Vier Jahre später, bei der WM in Spanien, wirkt Kaltz beim 1:0-Sieg gegen die Österreicher mit, der als "Schande von Gijon" in die Geschichtsbücher des Fußballs eingeht: Nach dem Führungstreffer durch Hrubesch schließen die Mannschaften quasi einen Nichtangriffspakt, weil das Ergebnis beiden Teams zum Weiterkommen reicht. Ein weiterer negativer Aspekt von Kaltz‘ Länderspielkarriere: Sein Eigentor (!) in der 85. Minute leitet am 1. Januar 1981 die 1:2-Niederlage gegen Argentinien ein, die Derwalls beeindruckende Rekordserie von 23 ungeschlagenen Länderspielen beendet.

Kaltz' Karriere in Zahlen

  • 69 Länderspiele (9 Tore)
  • 581 Bundesligaspiele (76 Tore)
  • 13 Spiele Ligue 1/Frankreich (1 Tor)
  • Deutscher Pokalsieger 1976 und 1987 (Hamburger SV)
  • Deutscher Meister 1979, 1982 und 1983 (Hamburger SV)
  • Europapokal der Landesmeister 1983 (Hamburger SV)
  • Europapokal der Pokalsieger 1977 (Hamburger SV)
  • Europameister 1980 (Deutschland)
  • Vize-Weltmeister 1982 (Deutschland)
  • Bundesliga-Debüt: 20. August 1971 für Hamburger SV gegen Dortmund (1:1)
  • Letztes Bundesligaspiel: 17. April 1991 für Hamburger SV gegen Dortmund (4:0)

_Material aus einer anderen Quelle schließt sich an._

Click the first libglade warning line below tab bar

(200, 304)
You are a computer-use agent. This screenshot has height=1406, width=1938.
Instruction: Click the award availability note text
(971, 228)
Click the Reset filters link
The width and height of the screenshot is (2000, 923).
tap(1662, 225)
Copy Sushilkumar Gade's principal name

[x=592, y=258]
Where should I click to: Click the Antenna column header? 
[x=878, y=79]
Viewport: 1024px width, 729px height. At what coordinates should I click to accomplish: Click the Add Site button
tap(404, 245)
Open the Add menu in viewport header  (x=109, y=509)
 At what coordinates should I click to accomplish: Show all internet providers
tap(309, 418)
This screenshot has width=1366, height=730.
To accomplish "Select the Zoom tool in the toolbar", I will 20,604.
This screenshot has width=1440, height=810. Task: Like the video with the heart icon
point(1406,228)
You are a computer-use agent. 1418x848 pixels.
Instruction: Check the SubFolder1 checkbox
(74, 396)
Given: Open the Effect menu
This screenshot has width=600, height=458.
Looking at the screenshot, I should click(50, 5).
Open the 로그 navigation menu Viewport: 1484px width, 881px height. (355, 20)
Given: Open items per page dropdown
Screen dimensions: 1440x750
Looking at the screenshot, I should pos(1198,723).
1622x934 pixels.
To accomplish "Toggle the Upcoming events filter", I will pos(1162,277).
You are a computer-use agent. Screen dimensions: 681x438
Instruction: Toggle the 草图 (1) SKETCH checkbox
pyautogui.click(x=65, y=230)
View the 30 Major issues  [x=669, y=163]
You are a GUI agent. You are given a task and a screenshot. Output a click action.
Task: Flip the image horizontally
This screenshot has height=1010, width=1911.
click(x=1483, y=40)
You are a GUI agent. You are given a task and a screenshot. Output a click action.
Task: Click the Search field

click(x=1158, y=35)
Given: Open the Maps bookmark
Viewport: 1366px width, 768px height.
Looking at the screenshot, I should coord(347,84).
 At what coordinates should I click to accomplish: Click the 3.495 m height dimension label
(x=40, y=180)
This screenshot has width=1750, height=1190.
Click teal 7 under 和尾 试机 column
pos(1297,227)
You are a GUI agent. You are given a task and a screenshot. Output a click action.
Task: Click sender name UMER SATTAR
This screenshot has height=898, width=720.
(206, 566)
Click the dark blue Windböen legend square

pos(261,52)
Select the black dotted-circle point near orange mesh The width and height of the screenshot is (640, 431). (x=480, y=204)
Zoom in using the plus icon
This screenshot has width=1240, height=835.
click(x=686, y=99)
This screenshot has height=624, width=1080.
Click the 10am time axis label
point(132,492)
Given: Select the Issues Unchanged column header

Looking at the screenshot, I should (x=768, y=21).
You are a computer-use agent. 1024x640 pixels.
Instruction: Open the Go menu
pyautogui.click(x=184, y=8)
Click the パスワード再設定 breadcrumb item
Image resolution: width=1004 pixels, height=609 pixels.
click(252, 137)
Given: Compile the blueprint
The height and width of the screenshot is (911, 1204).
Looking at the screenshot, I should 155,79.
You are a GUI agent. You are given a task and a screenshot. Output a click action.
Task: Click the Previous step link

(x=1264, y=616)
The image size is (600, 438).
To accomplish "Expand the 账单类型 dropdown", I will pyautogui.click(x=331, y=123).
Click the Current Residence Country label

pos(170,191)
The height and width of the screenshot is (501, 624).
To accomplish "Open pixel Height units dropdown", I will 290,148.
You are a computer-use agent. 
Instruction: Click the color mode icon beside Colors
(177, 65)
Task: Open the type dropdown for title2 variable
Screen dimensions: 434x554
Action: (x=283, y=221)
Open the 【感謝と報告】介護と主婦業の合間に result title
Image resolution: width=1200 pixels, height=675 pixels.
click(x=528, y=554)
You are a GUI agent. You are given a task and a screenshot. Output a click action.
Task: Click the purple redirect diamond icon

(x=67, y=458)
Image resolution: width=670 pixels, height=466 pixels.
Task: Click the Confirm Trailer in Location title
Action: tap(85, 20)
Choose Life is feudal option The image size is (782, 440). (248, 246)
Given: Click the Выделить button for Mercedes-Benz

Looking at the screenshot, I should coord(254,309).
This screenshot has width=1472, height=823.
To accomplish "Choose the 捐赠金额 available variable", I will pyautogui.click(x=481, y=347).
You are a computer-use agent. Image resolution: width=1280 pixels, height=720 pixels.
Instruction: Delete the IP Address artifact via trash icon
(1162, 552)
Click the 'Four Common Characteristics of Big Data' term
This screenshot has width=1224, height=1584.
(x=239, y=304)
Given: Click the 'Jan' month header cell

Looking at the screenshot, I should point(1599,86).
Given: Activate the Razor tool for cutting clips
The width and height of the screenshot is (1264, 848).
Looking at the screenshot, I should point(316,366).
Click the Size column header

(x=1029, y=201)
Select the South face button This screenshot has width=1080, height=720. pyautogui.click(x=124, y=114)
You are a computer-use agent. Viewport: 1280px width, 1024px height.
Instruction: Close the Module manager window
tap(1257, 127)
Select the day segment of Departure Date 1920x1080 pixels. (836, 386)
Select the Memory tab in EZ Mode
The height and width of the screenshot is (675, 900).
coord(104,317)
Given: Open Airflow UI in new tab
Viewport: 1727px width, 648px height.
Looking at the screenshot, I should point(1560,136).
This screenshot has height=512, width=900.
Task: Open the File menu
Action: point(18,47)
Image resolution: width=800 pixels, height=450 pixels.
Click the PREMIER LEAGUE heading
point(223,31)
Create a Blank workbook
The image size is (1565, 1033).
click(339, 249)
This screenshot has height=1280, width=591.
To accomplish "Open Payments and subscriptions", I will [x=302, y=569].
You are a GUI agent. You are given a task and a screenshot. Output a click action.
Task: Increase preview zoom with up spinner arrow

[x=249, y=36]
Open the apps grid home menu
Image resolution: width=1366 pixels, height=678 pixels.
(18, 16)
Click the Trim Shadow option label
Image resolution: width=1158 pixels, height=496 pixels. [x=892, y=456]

Hin und Her auch nach der Karriere

Zwar ist Kaltz im Besitz einer Fußballlehrerlizenz, doch seine Anstellung an der Seite von Felix Magath als Co-Trainer von Eintracht Frankfurt (2000/2001) erweist sich bisher als einziger Ausflug in den Profibereich. Anfragen, beim Hamburger SV in irgendeiner Form tätig zu werden, gibt es nicht. Dabei könnte er, der sozusagen als "Mister HSV" gilt, seinem Verein viel zurückgeben. Aber: "Es hat sich nie ergeben, ich war in der freien Wirtschaft, und immer wieder gab es im Verein Leute mit vielen Ideen und Plänen. Das ist im Grunde bis heute so geblieben. Von Konzepten und Strategien wird kaum was umgesetzt", spart Kaltz nicht mit Kritik an "seinem" Club.

Kaltz ist lange Jahre als Vertriebsdirektor eines italienischen Mineralwasser-Konzerns tätig, als Immobilienmakler, als Vermögensberater und er engagiert sich in einem Rehabilitationszentrum. Seit 2002 gibt er seine Erfahrungen in Fußballschulen an den Nachwuchs weiter. Er spielt Golf - und ab und zu auch Fußbvall ("gesundheitlich bin ich in Bestform"). Nur das Rampenlicht meidet er noch immer. Auf eine Interviewanfrage reagierte er einmal mit den Worten: "Ein Bericht über mich? Wer will das denn lesen?"